While agricultural issues were the forum’s focus, Jensen took advantage of having more supporters at the event to attack Walz on other issues. Each speaker was given 90 seconds to answer questions from the forum’s panel and WCCO moderator Blois Olson. Jensen frequently used his time to pivot away from those questions and used his experiences as a family doctor to criticize Walz for his handling of the COVID-19 pandemic.
Walz, who was making his 17th appearance at Farmfest, touted that Minnesota had some of the lowest numbers of COVID-19 deaths in the country. Still, Jensen referred to Walz’s response to COVID-19 as copycat measures similar to the ones taken by the states of California and New York.
“There is nothing about our response to COVID, in regards to our seniors, our frail, our elderly, our assisted living, or our nursing homes that would be a model for the United States,” said Jensen responding to a question about helping nursing homes find workers.
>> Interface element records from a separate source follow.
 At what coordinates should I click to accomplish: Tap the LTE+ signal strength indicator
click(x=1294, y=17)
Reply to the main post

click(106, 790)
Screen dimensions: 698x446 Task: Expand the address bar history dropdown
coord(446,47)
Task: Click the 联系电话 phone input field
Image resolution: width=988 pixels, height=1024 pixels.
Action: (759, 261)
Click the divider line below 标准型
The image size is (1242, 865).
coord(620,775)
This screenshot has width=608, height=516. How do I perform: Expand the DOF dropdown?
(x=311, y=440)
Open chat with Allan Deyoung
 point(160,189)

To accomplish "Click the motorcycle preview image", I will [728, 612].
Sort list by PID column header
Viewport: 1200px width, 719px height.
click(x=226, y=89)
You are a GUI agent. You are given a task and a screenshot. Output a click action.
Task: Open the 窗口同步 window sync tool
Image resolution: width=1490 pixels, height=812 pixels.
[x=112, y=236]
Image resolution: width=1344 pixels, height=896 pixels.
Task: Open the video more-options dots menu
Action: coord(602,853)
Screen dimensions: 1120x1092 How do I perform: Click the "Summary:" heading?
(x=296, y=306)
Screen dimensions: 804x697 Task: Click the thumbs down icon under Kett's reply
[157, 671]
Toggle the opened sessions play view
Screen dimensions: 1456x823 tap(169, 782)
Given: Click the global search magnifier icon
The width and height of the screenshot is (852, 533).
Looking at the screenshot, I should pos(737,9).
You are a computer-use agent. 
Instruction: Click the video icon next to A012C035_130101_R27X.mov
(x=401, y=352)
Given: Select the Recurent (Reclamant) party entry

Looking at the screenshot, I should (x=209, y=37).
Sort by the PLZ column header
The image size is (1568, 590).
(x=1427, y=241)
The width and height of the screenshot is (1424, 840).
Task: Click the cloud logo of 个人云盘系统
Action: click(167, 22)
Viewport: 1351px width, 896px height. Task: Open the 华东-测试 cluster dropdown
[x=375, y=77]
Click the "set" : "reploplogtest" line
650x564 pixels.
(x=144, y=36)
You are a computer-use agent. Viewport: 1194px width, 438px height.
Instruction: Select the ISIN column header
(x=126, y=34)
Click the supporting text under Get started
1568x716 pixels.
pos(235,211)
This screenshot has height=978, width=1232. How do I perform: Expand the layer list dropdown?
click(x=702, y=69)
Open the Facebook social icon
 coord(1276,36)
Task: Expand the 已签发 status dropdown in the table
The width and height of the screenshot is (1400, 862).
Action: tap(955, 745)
“When you look at what happened with them being locked in, that’s not a whole lot different from the students being locked up. It’s not a whole lot different from businesses being locked down,” Jensen continued. “This whole concept of locking down Minnesota just because you think you can, it’s absolutely an abomination of government overreach.”
Many of the panel’s questions focused on the development of rural communities, agricultural regulations, and the relationship between small and corporate farms.
For example, Minnesota Farm Bureau President Dan Glessing of Waverly asked the candidates what steps they would take to support and encourage development in rural communities.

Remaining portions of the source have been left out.